Analytics are really just numerous eye tests

Nearly every single piece of data used by the analytics community is the result of an eye test. Let’s use yards per attempt (Y/A) as our example here. Every single pass that’s thrown is seen and verified by the officiating crew, both teams playing, and millions of fans. We’ve all collectively seen what occurred and agreed upon the basic fact that “Josh Allen threw to John Brown for 26 yards and a touchdown.”

Yes, there are occasional anomalies like the now infamous “interception” against the Los Angeles Rams. And yes those need to be considered. Sometimes we’re lucky to have stats like adjusted catch rate that considers drops. Other times we don’t. Ultimately though, an anomaly like that “interception” will get washed out in the good data. If Allen continues his current turnover trends that single data point will be meaningless soon enough.

The Eye Test is nothing more than data sets

But wait! Analytics doesn’t have data on a lot of things. Things like quarterback throwing mechanics, the stance of a lineman, the balance of a running back. Actually, all of those things have data. Remember the last thing I said about the eye test process. Notes.
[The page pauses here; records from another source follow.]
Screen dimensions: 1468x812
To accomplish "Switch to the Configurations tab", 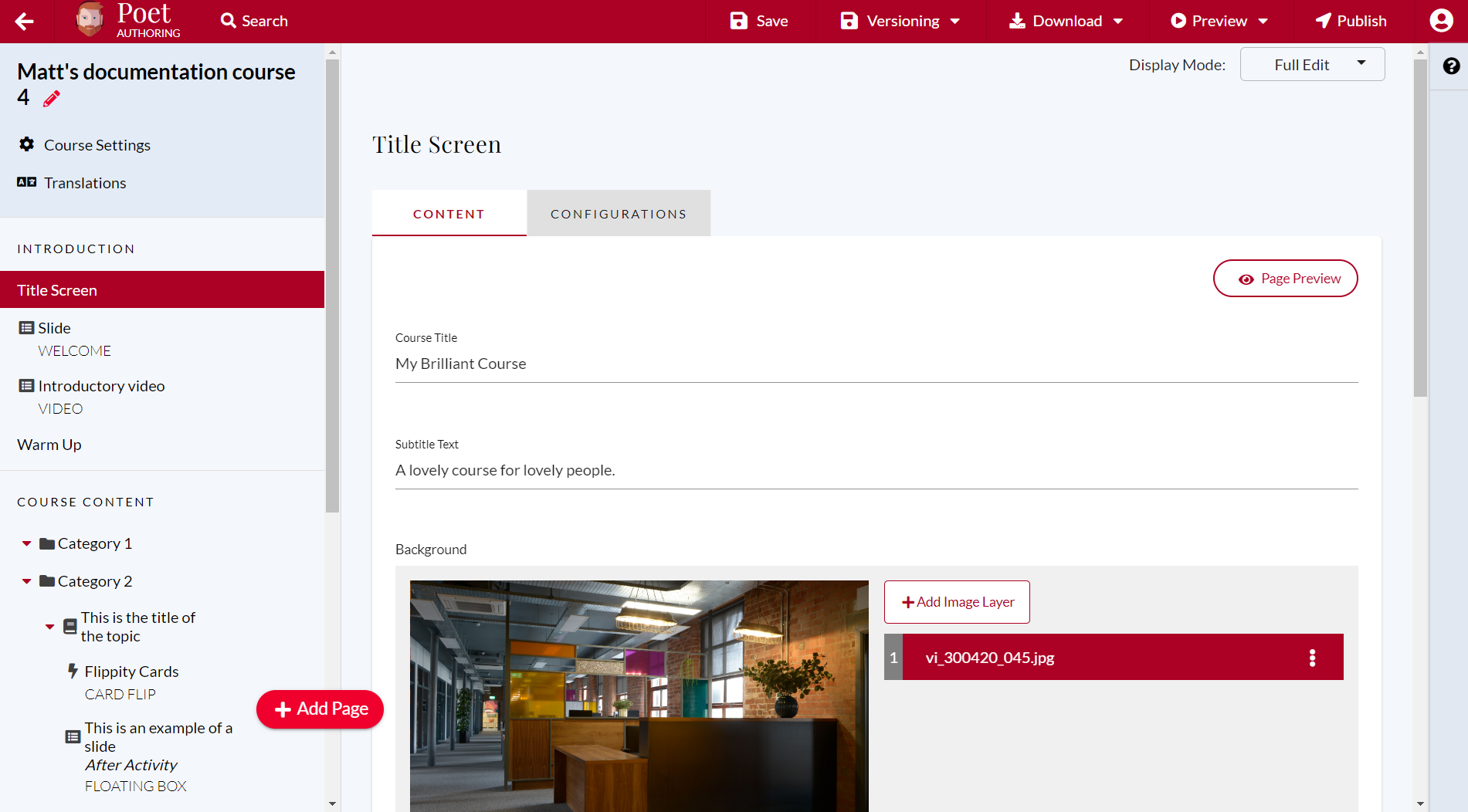I will click(619, 214).
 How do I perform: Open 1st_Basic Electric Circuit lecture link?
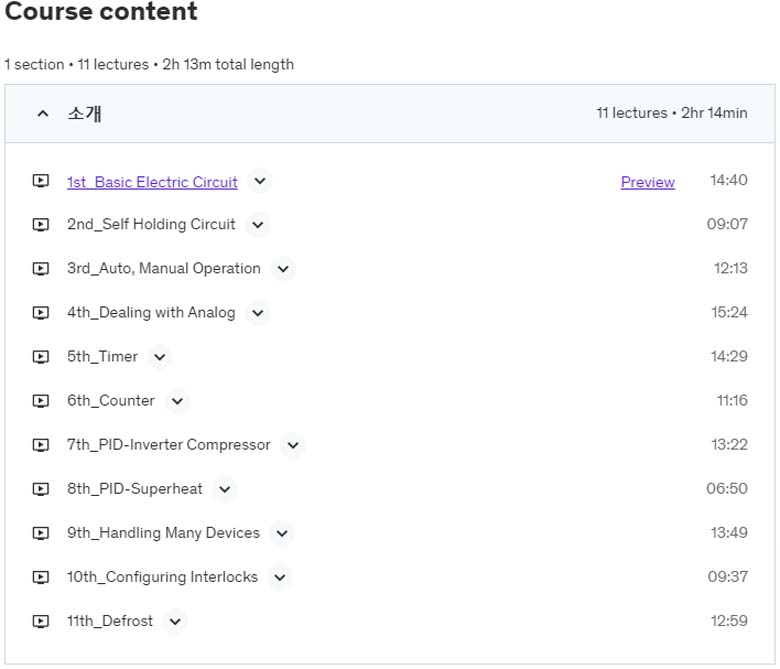(x=152, y=182)
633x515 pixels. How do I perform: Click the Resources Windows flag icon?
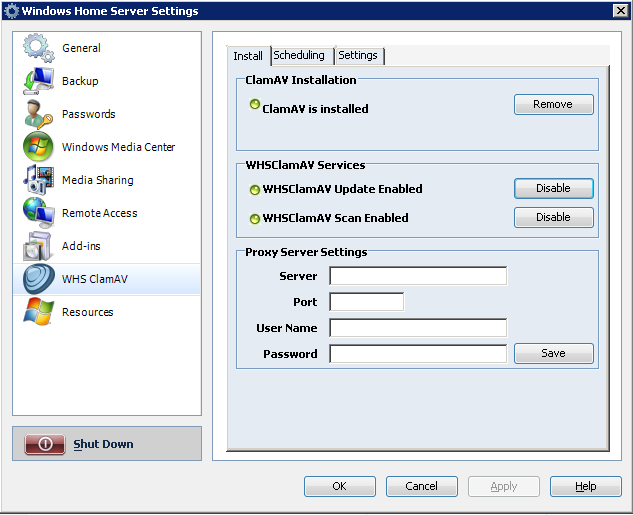tap(38, 312)
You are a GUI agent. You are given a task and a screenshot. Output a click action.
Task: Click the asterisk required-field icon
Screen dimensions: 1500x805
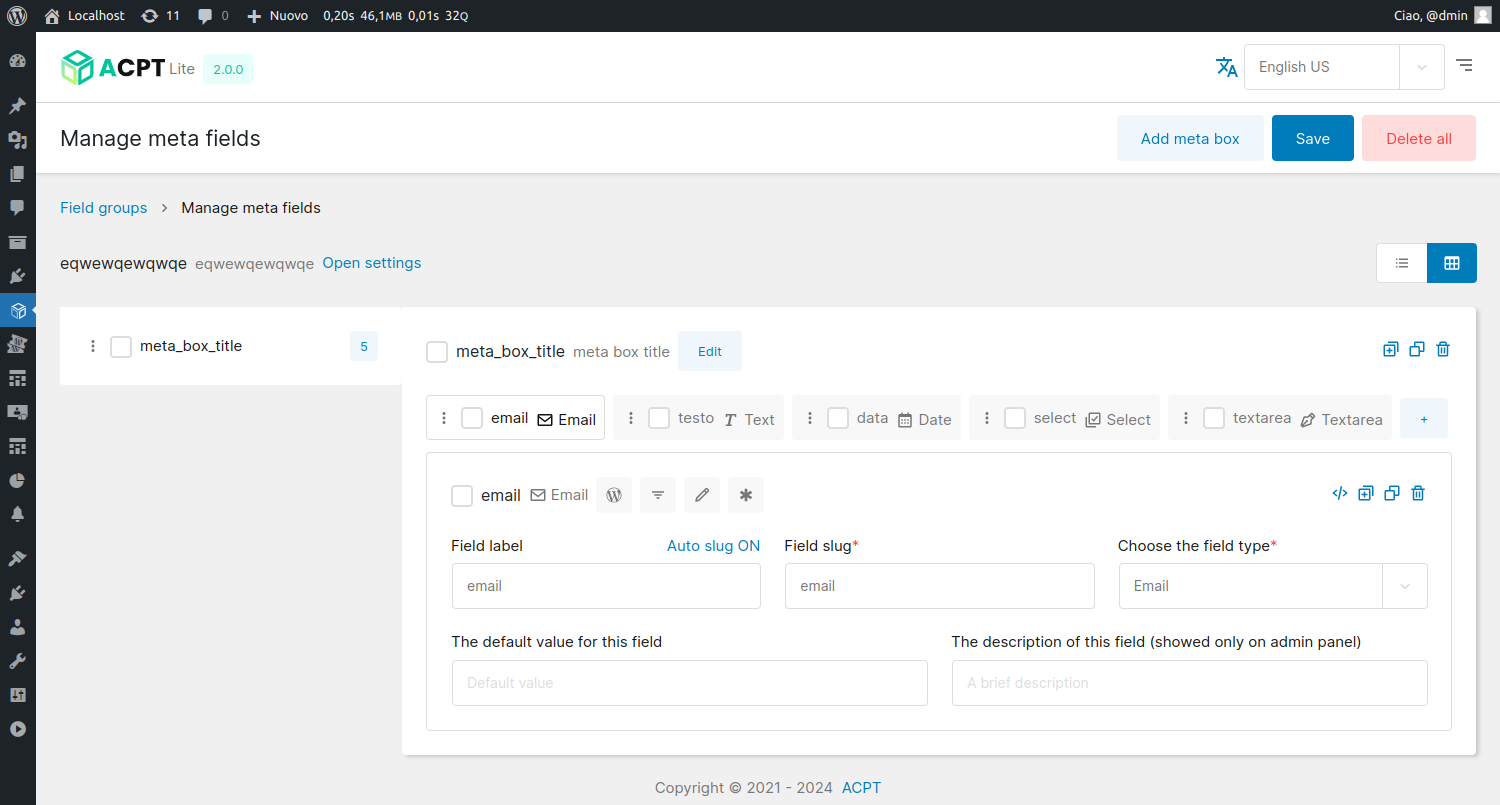click(746, 495)
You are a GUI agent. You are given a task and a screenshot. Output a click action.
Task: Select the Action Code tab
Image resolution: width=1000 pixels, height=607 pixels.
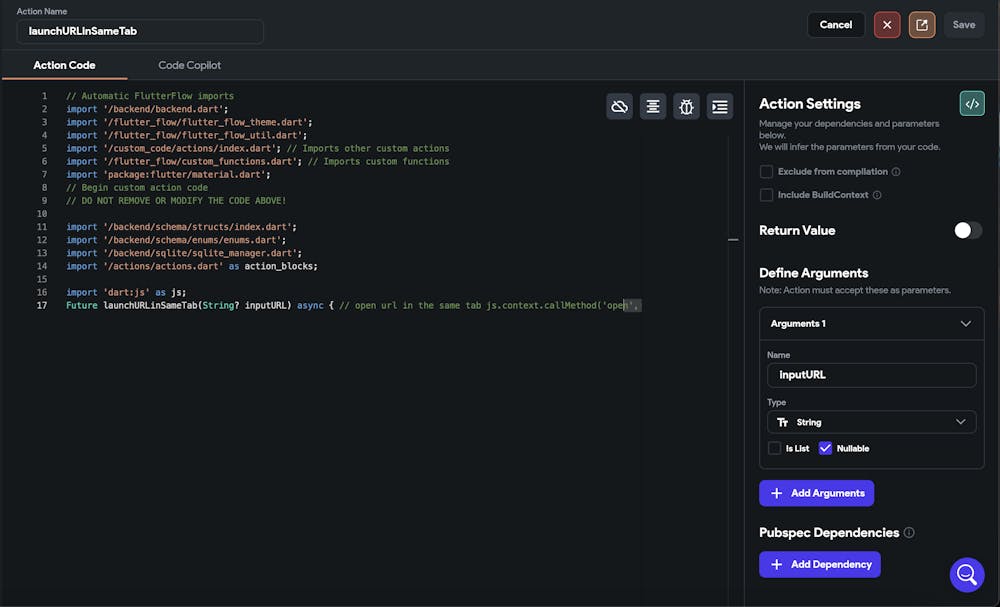[64, 65]
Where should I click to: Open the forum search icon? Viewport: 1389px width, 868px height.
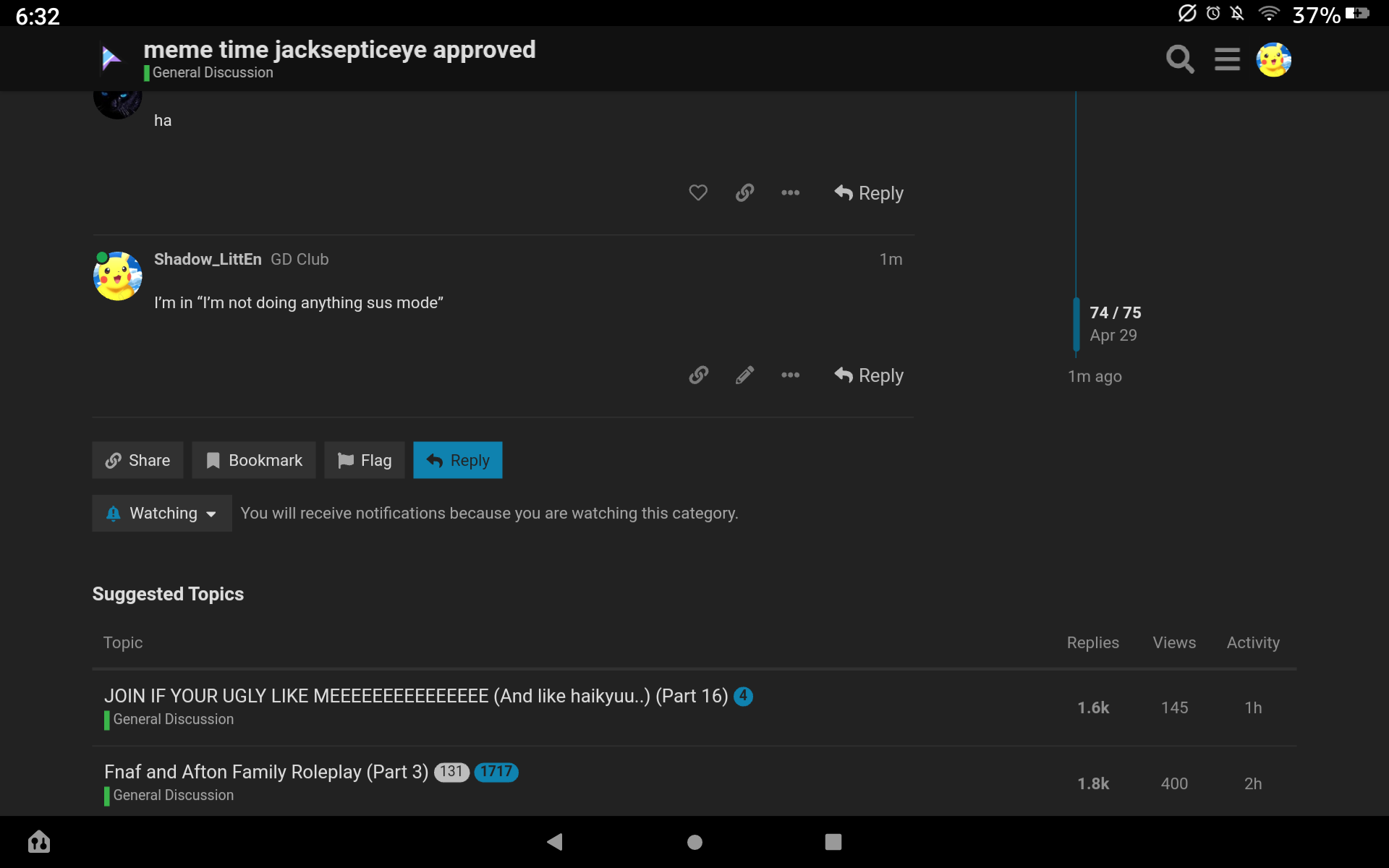point(1179,59)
I’ve shared mine from time to time and close readers likely realized that whenever I hit the film I’m looking for specific items. For a quarterback it might be ball placement, pocket navigation, decision making, etc. Every play. Over and over again. When it comes time to summarize I might write a sentence like “Goff navigated the pocket well despite pressure.” Here’s the catch, that conclusion is based off of using each play as a data point.

So why the conflict?

To be perfectly clear, at their foundations the two processes are the same. They are both inherently observable data points that have been collected to make a broader observation. The key difference is where they are on the spectrum. Analytics relies on much larger data sets that have been independently verified by a collective of observers. The eye test is typically one person’s observations of a smaller data set.

Like most things in life, there’s a very vocal minority on the extreme sides of things that can give that position a black eye. Some people are too rigid with the data. If I cite interceptions at the end of the year and someone points out the fake one against the Rams I should be open to that discussion. Anyone who is not is too rigid with the data. That gives analytics a bad name.

On the flip side, we’ve all seen eye testers see couple highlights (or lowlights) and base their entire analysis on that. “I love that guy’s balance and ability to move a pile” is a silly argument if the running back is averaging 2.6 yards per carry.

So now what?

I think most of us know that both are valuable so there’s no need for empty platitudes of “THEY’RE BOTH GREAT.” In reality most of us skew one way or the other and that’s the reason for this article. We’re all human and subconsciously choose sides when presented with more than one.

By understanding the roots of analytics and the eye test my hope for all of you is that it leads to the realization that they’re more similar than not, deepening the breadth of knowledge in our already top-notch community.

So here’s the platitude. Once you see that both processes are fundamentally the same, there’s no reason to pick a “side.” Preferences and leanings won’t ever go away and there’s no reason they should. But remember that analytics is nothing more than tons and tons of eye tests slapped together. And eye tests are nothing more than focused data sets.